◆ **EXERCISE REQUIREMENTS**
Find and copy every line in the records that includes the string "State".

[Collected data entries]
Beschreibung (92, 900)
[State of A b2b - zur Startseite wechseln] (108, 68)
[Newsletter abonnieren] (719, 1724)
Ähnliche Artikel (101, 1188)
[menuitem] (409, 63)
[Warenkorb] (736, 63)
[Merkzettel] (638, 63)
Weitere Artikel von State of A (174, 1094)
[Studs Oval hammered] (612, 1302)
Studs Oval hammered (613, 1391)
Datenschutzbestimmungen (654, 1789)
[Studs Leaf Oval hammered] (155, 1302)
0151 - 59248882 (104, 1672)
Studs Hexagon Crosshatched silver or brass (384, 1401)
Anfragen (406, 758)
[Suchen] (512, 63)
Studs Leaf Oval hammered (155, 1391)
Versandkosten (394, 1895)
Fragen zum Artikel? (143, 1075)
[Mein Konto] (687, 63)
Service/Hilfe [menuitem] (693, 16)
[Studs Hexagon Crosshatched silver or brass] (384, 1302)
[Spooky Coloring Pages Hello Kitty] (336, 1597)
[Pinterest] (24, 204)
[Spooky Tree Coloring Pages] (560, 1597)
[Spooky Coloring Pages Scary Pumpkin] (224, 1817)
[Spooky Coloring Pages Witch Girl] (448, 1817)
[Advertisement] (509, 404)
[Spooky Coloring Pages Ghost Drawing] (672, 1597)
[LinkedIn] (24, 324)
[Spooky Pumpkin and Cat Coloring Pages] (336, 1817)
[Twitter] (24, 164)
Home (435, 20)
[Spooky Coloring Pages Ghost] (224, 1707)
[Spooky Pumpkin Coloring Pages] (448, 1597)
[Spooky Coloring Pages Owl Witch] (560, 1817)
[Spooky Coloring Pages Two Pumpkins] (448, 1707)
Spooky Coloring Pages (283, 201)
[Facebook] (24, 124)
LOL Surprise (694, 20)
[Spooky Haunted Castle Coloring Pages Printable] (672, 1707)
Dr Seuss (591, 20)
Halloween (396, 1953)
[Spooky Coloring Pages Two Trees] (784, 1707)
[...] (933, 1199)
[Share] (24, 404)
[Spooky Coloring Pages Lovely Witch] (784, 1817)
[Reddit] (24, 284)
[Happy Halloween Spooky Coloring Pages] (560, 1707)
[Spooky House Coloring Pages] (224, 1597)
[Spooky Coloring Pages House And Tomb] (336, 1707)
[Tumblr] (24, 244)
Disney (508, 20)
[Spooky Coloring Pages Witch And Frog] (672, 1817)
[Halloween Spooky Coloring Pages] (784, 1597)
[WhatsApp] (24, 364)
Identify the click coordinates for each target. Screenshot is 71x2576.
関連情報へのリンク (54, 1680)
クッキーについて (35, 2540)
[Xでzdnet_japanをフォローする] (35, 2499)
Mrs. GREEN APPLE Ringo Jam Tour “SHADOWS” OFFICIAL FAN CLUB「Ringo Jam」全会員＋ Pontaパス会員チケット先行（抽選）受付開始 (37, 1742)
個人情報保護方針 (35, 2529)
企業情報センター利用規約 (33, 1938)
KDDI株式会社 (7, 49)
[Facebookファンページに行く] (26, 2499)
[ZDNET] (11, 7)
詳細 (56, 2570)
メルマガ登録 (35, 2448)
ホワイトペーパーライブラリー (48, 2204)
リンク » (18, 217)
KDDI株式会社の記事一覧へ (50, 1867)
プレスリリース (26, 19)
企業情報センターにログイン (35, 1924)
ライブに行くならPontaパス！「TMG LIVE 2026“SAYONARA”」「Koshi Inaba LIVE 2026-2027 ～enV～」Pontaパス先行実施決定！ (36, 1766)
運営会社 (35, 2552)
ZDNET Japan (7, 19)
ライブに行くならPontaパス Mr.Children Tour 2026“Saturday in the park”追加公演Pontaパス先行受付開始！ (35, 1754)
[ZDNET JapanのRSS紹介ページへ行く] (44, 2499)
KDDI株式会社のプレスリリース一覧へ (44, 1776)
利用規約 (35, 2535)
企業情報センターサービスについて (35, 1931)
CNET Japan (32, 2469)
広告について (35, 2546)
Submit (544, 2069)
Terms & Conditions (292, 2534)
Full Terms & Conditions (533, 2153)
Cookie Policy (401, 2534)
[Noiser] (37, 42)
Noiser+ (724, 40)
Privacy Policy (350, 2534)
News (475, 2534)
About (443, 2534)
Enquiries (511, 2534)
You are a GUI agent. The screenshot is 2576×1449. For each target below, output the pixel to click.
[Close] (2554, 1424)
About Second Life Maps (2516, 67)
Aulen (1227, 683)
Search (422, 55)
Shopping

◆ **EXERCISE SOLUTION**
[State of A b2b - zur Startseite wechseln] (108, 68)
Weitere Artikel von State of A (174, 1094)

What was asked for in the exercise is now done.